Tuesday, 20 January 2015

Psalm 129 - What do do when trouble comes

The unknown author of this psalm is reflecting on a common problem of God’s people – the ongoing opposition that they face. He observes that Israel has known antagonism since the beginning of her existence, her youth.

What this psalm calls for is a sense of realism among God’s people (vv. 1-3). This psalm is a reminder that believers living in this world are travelling through enemy country. In verse 3, the psalmist uses the illustration of a ploughman digging a furrow repeatedly on a person’s back to describe the troubles of God’s people. Obviously it would be painful, but the illustration also indicates that the troubles are malicious.

It is important to note the communal aspect stressed by the author. When his enemies attacked him, they were adding to a deep wound that he already possessed because of the spiritual link he had to previous generations of God’s people. The psalmist identified with their troubles. Of course, this sense of community also embraces other believers who are alive today and who are suffering for their faith.

Yet, as verse 4 indicates, sometimes the Lord delivers his people suddenly and completely. However dark and difficult and dangerous a situation may seem, God knows how to rescue his people from it. Sometimes he sends an angel to open a prison door to let Peter out (Acts 12:6-8); at other times he can move an emperor (Cyrus) to set his people free. The psalmist’s comfort is that the Lord is righteous, that he will remember his covenant commitments, and eventually come to the help of his people in a public way.

In verses 5-8, the psalmist prays for the removal of those who were persecuting God’s people. Some find fault with this type of prayer because they suggest it lacks love. Yet the psalmist also loves God’s cause and wants it to prosper. Therefore he prays that the influence of evil people would be brief. He likens them to seeds of grass that are blown on to a flat rooftop and somehow take root in the small amount of ground that may also have been blown there. Fortunately for the householder, such grass soon withered away.

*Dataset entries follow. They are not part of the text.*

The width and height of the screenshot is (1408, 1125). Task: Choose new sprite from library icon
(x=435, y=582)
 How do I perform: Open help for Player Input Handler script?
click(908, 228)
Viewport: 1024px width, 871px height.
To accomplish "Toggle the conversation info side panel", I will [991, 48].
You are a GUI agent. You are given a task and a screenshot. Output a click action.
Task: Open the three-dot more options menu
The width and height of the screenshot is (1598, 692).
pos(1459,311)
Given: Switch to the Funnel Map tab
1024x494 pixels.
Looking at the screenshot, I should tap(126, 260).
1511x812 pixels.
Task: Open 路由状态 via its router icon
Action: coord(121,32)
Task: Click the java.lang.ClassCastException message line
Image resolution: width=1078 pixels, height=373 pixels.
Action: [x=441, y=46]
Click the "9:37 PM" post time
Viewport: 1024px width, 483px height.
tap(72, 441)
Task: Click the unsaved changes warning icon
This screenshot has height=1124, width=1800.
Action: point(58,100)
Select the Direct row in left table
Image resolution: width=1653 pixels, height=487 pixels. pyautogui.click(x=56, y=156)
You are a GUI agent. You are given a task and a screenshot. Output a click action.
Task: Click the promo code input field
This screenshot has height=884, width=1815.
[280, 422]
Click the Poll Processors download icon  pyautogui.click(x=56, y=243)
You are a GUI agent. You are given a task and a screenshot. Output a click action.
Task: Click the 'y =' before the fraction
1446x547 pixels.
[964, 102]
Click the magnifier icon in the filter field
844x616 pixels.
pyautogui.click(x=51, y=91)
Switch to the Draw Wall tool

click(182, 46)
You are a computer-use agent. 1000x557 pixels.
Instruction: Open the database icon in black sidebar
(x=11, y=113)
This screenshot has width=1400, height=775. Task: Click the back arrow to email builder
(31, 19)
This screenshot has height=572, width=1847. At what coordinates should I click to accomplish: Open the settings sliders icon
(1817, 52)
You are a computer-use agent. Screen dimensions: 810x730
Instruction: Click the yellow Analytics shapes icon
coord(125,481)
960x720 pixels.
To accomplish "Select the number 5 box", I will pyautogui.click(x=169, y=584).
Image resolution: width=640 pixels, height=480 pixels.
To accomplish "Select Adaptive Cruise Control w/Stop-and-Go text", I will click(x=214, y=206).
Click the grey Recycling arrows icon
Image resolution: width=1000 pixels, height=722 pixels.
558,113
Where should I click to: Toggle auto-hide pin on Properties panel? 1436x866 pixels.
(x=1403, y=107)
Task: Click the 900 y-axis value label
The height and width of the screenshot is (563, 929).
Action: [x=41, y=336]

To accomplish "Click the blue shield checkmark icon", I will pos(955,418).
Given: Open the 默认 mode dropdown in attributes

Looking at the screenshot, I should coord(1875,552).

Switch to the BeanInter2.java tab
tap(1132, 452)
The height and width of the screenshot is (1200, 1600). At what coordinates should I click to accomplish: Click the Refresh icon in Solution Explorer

We see ongoing attacks made today by the enemies of the church. As we pray about the situation, we have two choices: one is that God would convert them, and we should be praying earnestly for this to happen; the other is that, in one way or another, God would cause their enmity against his kingdom to cease. We should pray that their influence would be as minimal as grass growing on a housetop. When we pray earnestly for this, it is evidence that we love Zion.